REQUIRED ACTION
Could you repeat exactly the lines from the one containing "Screen dimensions: 530x413" through the last line of the records, with no pictures?

**** PROVIDED DATA

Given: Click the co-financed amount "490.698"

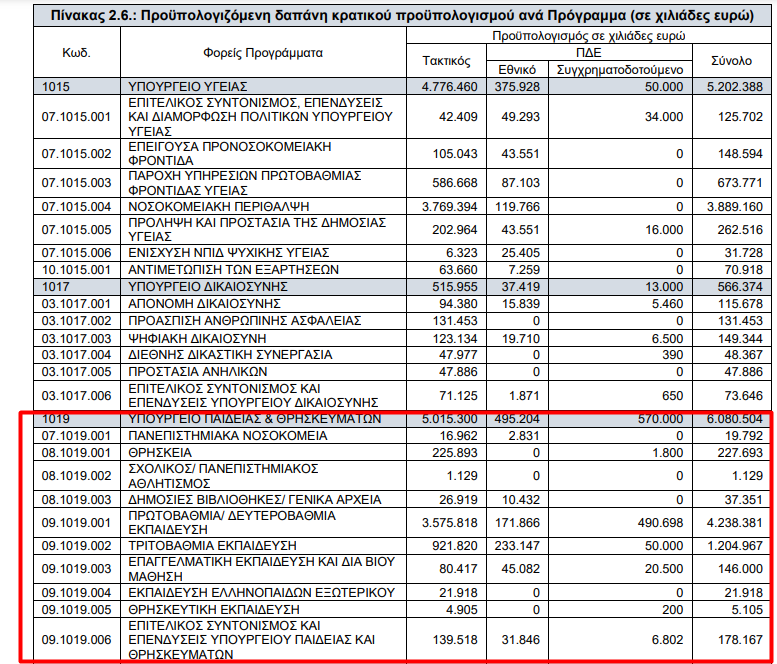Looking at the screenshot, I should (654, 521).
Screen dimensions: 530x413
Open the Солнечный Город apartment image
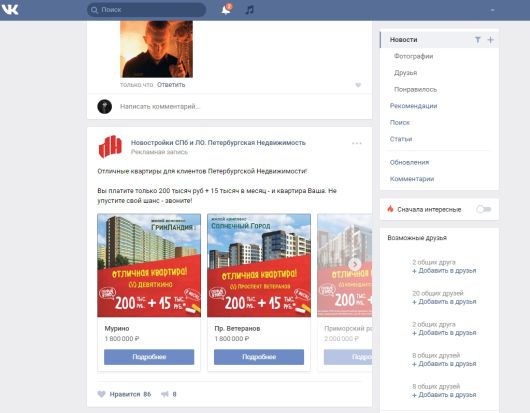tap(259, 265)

********

RESULT OF THE EXERCISE
Screen dimensions: 530x413
Open the Солнечный Город apartment image
tap(259, 265)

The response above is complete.